The suggestion is of conforming, of something so big and almost social that it will eventually rise up and over whelm all individuals who oppose it. Smith has taken something that Austen had in satin gloves and a matching ball gown and he has made it into a red eyed, blood covered, staggering mess. Subtly.
It is worth noting that those characters who are outcasts in Austen’s original book are the most “successful” against the zombies (again signifying the death of individualism and the all consuming artifice of society). Mr. Bennet, Darcey and Elizabeth all demonstrate disinterest in balls, courtship and proper behavior and are simply obsessed with cultivating their ninja/anti-zombie skills. Meanwhile, it is worth noting one of the more symbolic alterations Smith has visited on the story, that of Charlotte. In the book, Charlotte is a dear friend of Elizabeth’s who winds up marrying a gentlemen who Elizabeth boldly rejected. This particular gentleman is probably one of the most socially obsessed characters in the story. He is a clergy man for a great, important lady and can speak of little else, demonstrating his reliance on an almost obsolete system of patronage especially consider the post apolocolytic zombie ridden universe he lives in. When Charlotte accepts this man and his mundane conformist viewpoint and proposal, she also reveals (to Elizabeth in confidence) that she has been bitten by a zombie. We see Charlotte literally become a zombie after she accepts the proposal and life of this stupid man, a man who’s life and lack of individualism Elizabeth rejected.
So what do we have? We have a pretty clear cut connection between zombies and the “silly” society obsessed characters who live only for other’s opinions of them. We have a connection between our ninja heros and the intellectuals outcasts, those who live for themselves and who we respect for that. But is there a point to it? Why put zombies in a Jane Austen novel? Can that mean anything?
Smith is achieving something subtle with his book and I think he does it very well. Is it possible that by imposing zombies on one of the great academic books of a bygone era, Smith is suggesting that intellectualism and by proxy academia need to make a little room for popular culture?
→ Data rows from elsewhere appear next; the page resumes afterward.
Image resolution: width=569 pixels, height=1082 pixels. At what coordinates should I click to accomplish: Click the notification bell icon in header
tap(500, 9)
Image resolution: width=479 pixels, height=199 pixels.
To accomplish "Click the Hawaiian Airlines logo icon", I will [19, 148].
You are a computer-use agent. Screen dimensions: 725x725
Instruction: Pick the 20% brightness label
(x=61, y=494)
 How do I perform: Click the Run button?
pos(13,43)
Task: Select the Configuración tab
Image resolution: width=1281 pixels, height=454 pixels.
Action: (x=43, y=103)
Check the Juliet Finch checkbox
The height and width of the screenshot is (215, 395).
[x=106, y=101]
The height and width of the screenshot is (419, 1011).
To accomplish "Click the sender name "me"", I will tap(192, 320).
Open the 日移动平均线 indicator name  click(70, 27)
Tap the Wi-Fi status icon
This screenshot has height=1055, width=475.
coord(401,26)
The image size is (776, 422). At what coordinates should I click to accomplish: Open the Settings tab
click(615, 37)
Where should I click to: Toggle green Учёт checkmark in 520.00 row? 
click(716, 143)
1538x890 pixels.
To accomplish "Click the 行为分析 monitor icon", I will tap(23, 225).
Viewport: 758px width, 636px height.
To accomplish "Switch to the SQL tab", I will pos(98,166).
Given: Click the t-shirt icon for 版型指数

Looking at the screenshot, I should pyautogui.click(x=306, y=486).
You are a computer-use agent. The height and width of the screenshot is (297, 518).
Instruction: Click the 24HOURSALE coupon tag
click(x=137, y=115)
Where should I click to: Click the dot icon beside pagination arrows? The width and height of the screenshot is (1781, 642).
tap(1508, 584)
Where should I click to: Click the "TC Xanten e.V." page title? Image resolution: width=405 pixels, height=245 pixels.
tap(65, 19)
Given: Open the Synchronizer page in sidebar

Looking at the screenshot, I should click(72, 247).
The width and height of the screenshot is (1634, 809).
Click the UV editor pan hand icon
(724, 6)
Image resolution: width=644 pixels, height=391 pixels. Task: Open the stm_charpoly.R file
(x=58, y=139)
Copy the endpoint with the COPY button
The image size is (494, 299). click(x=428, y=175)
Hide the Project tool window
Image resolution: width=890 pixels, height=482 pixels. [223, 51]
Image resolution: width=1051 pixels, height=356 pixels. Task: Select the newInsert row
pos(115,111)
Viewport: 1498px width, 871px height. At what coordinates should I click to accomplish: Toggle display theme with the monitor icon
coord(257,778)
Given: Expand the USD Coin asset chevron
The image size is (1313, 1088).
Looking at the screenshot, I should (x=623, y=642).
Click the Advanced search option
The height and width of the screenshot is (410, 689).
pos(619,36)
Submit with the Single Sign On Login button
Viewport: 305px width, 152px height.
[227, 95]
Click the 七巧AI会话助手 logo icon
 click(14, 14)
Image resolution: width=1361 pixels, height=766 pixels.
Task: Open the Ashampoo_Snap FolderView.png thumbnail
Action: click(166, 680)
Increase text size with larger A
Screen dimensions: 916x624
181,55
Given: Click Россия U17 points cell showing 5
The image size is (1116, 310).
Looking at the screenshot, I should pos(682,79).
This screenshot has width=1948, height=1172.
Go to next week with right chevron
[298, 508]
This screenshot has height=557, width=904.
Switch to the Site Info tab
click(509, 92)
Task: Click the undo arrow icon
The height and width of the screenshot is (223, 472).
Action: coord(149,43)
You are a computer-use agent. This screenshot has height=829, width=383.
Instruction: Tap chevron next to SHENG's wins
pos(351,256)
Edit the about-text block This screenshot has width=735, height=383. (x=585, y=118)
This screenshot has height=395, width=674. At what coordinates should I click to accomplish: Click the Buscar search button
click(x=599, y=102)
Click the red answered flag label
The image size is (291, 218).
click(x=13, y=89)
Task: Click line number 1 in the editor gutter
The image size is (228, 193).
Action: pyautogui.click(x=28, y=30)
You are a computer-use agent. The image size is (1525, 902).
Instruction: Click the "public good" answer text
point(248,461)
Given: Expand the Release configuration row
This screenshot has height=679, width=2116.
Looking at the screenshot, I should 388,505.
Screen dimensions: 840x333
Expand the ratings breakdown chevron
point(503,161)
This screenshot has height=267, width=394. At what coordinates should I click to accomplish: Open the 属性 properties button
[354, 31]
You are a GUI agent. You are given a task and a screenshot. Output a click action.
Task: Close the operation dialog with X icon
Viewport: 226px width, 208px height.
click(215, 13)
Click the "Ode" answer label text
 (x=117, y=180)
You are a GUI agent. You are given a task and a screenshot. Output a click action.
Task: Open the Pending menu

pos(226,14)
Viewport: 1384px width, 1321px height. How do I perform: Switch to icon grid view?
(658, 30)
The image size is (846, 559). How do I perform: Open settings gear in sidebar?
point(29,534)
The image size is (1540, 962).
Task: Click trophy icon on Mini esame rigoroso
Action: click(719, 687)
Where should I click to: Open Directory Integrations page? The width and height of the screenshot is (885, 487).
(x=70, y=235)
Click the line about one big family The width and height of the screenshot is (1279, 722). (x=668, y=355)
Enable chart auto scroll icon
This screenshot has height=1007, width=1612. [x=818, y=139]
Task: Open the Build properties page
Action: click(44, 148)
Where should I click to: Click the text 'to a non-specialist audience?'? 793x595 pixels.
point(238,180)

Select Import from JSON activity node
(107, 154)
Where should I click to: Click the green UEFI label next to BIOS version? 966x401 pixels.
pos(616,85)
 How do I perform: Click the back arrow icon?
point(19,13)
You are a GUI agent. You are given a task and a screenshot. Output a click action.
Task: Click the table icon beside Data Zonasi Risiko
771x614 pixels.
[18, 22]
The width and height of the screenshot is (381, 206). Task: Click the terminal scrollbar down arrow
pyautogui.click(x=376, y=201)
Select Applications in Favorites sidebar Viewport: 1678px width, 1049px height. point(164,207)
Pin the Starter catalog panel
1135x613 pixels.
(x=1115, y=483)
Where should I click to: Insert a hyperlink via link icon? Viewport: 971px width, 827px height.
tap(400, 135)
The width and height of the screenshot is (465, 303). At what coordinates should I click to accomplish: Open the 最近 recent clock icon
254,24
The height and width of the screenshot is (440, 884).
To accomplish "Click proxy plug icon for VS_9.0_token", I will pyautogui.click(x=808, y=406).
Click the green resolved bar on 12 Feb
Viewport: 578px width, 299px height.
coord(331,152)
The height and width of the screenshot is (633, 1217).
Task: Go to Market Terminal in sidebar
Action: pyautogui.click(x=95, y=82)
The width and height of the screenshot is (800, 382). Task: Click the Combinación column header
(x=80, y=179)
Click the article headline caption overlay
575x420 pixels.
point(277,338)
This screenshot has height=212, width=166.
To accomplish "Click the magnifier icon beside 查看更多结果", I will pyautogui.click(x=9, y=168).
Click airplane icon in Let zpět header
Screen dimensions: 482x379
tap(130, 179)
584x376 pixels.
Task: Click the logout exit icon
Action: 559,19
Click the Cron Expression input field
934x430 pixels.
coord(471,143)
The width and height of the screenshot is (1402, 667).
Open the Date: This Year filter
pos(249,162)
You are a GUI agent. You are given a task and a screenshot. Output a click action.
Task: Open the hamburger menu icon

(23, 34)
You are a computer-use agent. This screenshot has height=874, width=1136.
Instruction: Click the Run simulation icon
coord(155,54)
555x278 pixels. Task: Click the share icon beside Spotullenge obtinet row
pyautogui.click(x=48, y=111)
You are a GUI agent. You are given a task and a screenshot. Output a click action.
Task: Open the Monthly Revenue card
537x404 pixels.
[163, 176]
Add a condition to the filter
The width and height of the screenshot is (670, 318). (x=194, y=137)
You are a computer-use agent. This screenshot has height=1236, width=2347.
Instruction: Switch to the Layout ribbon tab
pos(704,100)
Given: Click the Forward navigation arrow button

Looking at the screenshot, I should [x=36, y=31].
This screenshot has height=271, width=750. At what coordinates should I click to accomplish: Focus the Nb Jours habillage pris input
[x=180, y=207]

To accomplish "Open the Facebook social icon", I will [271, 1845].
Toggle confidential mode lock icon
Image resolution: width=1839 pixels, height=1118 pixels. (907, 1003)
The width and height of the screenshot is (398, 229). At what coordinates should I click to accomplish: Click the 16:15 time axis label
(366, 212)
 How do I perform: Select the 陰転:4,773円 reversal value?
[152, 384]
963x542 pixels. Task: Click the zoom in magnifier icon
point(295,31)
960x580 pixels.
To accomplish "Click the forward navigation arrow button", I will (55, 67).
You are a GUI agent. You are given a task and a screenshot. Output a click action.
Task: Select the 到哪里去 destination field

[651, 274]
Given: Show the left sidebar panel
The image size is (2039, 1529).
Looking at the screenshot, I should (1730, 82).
That in this day and age and in these deeply irreverent times, it might just be possible for us elitist intellectuals to come down off our high literary horses and talk about zombies? Could irreverence, comedy and reappropriation be the ultimate resistance to a modern apathy that threatens to make zombies out of all of us?
I’m not totally sure. But I’m sure excited.











My boyfrend just read this and won’t shut UP about how NARLY it was. He’s dumb sometimes. But now I kinda wanna read it but my highscol english class won’t let me for our read list. They’re all stupid. I shud just drop out already. Is this gonna be a movie??!